Multiple web crawlers 712 may start at random webpages 702 within different websites and walk different paths through other web pages 702. Web crawlers 712 identify the different paths through the different webpages as explained above in FIG. 19. The paths are used for generating the structural semantics of each webpage 702. Content 710 for each webpage 702 is parsed to identify the different content semantics. Independent of the features generated from web crawling, content consumption events associated with each webpage are also processed to identify the behavioral features of each webpage 702.

Vectors 708 are then generated for each of the identified features F1-F5. In this example, vector 708_1 represents the structural semantics feature F1 for webpage 702_1, vector 708_2 represents the content semantics feature F2 for webpage 702_1, vector 708_3 represents the topic feature F3 for webpage 702_1, vector 708_4 represents the content interaction feature F4 for webpage 702_1, and vector 708_4 represents the entity type feature F5 for webpage 702_1.
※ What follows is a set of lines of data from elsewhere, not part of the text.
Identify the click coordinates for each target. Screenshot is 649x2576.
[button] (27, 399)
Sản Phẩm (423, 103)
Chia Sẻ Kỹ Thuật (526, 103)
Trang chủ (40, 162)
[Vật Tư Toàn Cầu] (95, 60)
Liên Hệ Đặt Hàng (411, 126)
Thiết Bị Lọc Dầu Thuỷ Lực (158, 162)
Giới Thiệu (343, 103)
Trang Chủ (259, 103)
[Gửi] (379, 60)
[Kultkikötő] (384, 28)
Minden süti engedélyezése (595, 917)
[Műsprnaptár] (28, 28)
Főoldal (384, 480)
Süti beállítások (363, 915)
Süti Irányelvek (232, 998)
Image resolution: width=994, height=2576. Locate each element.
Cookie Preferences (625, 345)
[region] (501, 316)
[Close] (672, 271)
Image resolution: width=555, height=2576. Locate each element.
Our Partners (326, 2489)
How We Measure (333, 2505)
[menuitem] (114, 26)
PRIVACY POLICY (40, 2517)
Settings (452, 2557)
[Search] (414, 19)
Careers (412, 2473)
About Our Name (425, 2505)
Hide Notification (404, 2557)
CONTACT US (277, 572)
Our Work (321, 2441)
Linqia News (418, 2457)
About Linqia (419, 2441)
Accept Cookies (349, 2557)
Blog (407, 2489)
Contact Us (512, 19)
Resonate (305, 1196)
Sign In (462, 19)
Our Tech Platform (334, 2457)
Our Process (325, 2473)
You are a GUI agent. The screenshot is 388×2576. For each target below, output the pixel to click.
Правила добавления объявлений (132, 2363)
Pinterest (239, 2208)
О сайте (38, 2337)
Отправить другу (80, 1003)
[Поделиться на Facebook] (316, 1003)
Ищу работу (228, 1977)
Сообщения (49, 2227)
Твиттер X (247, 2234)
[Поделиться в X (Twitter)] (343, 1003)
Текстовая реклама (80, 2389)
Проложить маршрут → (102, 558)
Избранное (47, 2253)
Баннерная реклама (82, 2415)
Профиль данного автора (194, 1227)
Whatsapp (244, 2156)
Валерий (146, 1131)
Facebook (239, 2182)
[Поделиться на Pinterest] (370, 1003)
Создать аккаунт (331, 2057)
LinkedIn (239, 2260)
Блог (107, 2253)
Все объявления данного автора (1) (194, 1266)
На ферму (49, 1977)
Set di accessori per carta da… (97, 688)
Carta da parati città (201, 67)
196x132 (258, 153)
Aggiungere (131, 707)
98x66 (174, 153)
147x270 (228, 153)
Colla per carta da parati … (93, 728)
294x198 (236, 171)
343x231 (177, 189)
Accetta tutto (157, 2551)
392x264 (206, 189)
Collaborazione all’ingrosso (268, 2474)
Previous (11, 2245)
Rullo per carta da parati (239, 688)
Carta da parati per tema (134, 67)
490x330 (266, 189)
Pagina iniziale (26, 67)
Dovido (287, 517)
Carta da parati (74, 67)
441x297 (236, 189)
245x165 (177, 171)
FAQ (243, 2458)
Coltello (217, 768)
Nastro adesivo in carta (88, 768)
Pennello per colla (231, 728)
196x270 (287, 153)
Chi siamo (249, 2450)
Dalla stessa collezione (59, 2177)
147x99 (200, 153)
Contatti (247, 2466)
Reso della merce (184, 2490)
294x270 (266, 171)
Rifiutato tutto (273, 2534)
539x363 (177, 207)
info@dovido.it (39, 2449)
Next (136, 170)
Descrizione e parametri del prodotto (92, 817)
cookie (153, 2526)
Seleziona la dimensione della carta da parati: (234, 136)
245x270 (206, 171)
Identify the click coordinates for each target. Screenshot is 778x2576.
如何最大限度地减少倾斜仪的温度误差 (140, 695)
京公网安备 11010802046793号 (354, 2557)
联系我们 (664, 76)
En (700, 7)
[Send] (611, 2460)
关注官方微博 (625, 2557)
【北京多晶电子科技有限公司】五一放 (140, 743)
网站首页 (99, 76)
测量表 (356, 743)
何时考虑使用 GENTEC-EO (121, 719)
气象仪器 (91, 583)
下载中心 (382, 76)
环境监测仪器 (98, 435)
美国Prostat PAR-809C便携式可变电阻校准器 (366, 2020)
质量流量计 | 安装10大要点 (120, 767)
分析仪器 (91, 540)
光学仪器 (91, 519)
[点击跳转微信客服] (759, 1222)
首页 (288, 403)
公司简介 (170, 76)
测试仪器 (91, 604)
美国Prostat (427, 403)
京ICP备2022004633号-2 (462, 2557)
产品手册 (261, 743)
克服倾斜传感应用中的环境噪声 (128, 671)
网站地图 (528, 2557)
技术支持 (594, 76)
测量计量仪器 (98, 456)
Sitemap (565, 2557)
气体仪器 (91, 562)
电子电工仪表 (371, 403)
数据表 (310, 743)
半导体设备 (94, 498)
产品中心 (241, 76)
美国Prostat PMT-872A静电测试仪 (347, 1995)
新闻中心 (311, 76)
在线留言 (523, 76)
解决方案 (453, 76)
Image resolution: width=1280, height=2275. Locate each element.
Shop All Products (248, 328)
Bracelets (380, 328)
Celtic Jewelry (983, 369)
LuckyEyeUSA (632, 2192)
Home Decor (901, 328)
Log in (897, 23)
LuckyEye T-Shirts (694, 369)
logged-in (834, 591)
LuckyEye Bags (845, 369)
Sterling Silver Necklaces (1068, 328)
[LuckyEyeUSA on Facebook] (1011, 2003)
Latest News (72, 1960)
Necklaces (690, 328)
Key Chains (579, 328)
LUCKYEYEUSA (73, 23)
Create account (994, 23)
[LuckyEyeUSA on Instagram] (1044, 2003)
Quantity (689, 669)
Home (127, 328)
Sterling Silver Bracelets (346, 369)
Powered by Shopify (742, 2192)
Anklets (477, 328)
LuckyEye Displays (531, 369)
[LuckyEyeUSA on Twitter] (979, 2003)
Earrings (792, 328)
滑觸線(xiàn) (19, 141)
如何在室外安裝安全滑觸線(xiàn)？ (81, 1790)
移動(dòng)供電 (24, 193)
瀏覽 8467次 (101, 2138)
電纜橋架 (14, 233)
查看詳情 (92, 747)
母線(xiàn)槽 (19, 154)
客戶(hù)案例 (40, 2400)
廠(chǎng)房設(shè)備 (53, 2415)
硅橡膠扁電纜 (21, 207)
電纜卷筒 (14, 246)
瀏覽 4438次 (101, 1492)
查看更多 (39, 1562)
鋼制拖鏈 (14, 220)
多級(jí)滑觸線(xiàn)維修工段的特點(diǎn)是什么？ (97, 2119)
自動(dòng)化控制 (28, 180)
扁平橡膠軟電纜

Crawler 712 fetches HTML for a webpage 702_1. Crawler 712 finds a link 704_1 to a next lower webpage 702_2. Crawler 712 then parses the HTML for webpage 702_2 for any other links. In this example, crawler 712 identifies a link 704_4 to a next lower level webpage 702_5. Crawler 712 then parses HTML for webpage 702_5 for any other links. In this example, there are no additional links in webpage 702_5.

Crawler 712 then parses the HTML in webpage 702_1 for any additional links. In this example, crawler 712 identifies a next link 704_2 to another lower level webpage 702_3. Crawler 712 parses the HTML in webpage 702_3 and determines there are no additional links.

Crawler 712 further parses the HTML in webpage 702_1 and identifies a third link 704_3 to webpage 702_4. Crawler 712 parses the HTML in webpage 702_4 and identifies an external link 704_5 to a webpage located on a different website. Crawler 712 then parses the HTML on the webpage located on the other website for other links as described above.

Crawler 712 continues crawling webpages until detecting a convergence of the same webpages on the same websites. Otherwise, crawler 712 may stop crawling through a web path if no new webpages or websites are detected after some threshold number of hops. Crawler 712 then may crawl through the next link in webpage 702_1. When all links in webpage 702_1 are crawled, crawler 712 may start crawling the remaining links in the next webpage 702_2.

As explained above, the different paths identified by web crawler 712 through webpage 702_1, such as path [2, 1, 3, 5, 8] described above in FIG. 19, are converted by an unsupervised learning model, such as DeepWalk (Perozzi, Bryan et al. “DeepWalk: online learning of social representations.” KDD (2014)), LINE (Tang, Jian et al. “LINE: Large-scale Information Network Embedding.” WWW (2015)), or GraphSAGE (Hamilton, William L. et al. “Inductive Representation Learning on Large Graphs.” NIPS (2017)) into structural semantic vector 708_1.

Values in vector 708_1 may represent different structural characteristics of webpage 702_1. For example, values in vector 708_1 may indicate the hierarchical position of webpage 702_1 within website 700, the number of links to other webpages within website 700, the number of links to other webpages outside of website 700, etc. Structural semantic vector 708_1 may capture first order proximity identifying direct relationships of webpage 702_1 with other webpages. Vector 708_1 also may capture second order proximity identifying indirect relationships of webpage 702_1 with other webpages through intermediate webpages.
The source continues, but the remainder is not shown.